Un sudor frío corrió por mi cuerpo al oír tales palabras, y volví la espalda con disimulo para marcharme a toda prisa; pero ¡ay! no había andado dos pasos cuando sentí que se clavaban en mi hombro unas como garras de gavilán, pues no otro nombre merecían las afiladas y durísimas uñas del hombre de los espejuelos verdes en cuyo poder había caído. La impresión que experimenté fue tan terrorífica, que nunca pienso olvidarla, pues al encarar con su feísima estampa, los vidrios redondos de sus gafas que remedaban la pupila cuajada, penetrante y estupefacta del gato, me turbaron hasta lo sumo, y al mismo tiempo sus dientes verdes, afilados sin duda por la voracidad, parecían ansiosos de roerme.

—No vaya usted tan de prisa, caballerito —dijo—, que tal vez haga aquí más falta que en otra parte.

—¿En qué puedo servir a usía? —pregunté melifluamente, comprendiendo que no valdría mostrarme altanero con semejante lobo.

—Eso lo veremos —contestó con un gruñido que me obligó a encomendarme a Dios.

Mientras aquel cernícalo, con la formidable zarpa clavada en mi cuello, me llevaba a una pieza inmediata, yo evoqué mis facultades intelectuales para ver si con el esfuerzo combinado de todas ellas, encontraba medio de salir de tan apurado trance. En un instante de reflexión, hice el siguiente rapidísimo cálculo: «Gabriel: este instante es supremo. Nada conseguirás defendiéndote con la fuerza. Si intentas escaparte, estás perdido. De modo que si por medio de algún rasgo de astucia no te libras de las uñas de este pícaro, que te enterrará vivo bajo una losa de papel sellado, ya puedes hacer acto de contrición. Al mismo tiempo llevas sobre ti la honra de una dama que sabe Dios lo que habrá escrito en esa endiablada carta. Conque ánimo, muchacho, serenidad y a ver por dónde se sale.»

Afortunadamente, Dios iluminó mi entendimiento en el instante en que el curial se sentó en un desnudo banquillo, poniéndome delante para que respondiera a sus preguntas. Recordé haber visto al feroz leguleyo en el cuarto de Amaranta, a quien gustaba de ofrecer servilmente sus respetos, y esto con la idea de que mi antigua ama era desafecta a las personas a quienes se formaba la causa, me dio la norma del plan que debía seguir para librarme de aquel vestiglo.

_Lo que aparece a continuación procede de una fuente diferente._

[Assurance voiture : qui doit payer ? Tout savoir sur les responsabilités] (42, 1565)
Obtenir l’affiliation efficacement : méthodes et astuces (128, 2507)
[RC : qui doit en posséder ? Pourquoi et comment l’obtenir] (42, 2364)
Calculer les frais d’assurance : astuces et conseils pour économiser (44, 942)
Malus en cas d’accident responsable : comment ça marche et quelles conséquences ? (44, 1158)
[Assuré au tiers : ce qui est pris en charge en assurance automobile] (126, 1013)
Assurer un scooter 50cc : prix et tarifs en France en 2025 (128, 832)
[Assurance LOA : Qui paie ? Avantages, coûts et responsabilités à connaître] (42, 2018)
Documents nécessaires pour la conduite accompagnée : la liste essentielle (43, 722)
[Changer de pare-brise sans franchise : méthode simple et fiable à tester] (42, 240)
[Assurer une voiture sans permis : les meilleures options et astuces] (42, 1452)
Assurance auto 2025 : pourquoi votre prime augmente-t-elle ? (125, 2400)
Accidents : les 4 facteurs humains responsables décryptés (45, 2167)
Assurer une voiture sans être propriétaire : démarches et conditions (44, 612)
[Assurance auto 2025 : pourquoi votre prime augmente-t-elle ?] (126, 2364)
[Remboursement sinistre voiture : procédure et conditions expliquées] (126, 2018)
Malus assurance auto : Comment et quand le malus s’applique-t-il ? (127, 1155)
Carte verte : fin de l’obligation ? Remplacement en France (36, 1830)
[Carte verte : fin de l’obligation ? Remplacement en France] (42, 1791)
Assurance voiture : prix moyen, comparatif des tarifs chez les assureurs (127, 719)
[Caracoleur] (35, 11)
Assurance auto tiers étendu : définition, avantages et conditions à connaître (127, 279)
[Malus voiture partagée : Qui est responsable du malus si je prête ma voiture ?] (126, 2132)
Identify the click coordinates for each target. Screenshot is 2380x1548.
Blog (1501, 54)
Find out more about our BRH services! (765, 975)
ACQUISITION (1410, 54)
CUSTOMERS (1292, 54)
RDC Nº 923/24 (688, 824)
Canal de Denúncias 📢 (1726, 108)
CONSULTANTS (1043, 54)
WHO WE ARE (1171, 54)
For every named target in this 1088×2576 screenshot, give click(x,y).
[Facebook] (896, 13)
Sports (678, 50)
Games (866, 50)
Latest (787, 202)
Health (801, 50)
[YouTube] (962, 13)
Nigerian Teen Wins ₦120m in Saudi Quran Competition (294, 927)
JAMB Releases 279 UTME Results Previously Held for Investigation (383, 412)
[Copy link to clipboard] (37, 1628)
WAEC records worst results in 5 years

—Conque tú andas llevando y trayendo cartitas, picaronazo —dijo en la plenitud de su curial sevicia, gozándose de antemano con la contemplación imaginaria de las resmas de papel sellado en que había de emparedarme—. Ahora veremos para quiénes son esas cartas, y si te ocupas en comunicar a los conjurados con los presos, para que burlen la acción de la justicia.

—Señor licenciado —contesté yo recobrando un poco la serenidad—, usted no me conoce, y sin duda me confunde con esos picarones que se ocupan en traer y llevar papelitos a los que están presos en el Noviciado.

—¿Cómo? —exclamó con júbilo—. ¿Estás seguro de que eso pasa?

—Sí, señor —respondí envalentonándome cada vez más—. Vaya usía ahora mismo con disimulo al patio de los convalecientes, y verá que desde el piso tercero del monasterio echan cartas a la buhardilla, valiéndose de unas larguísimas cañas.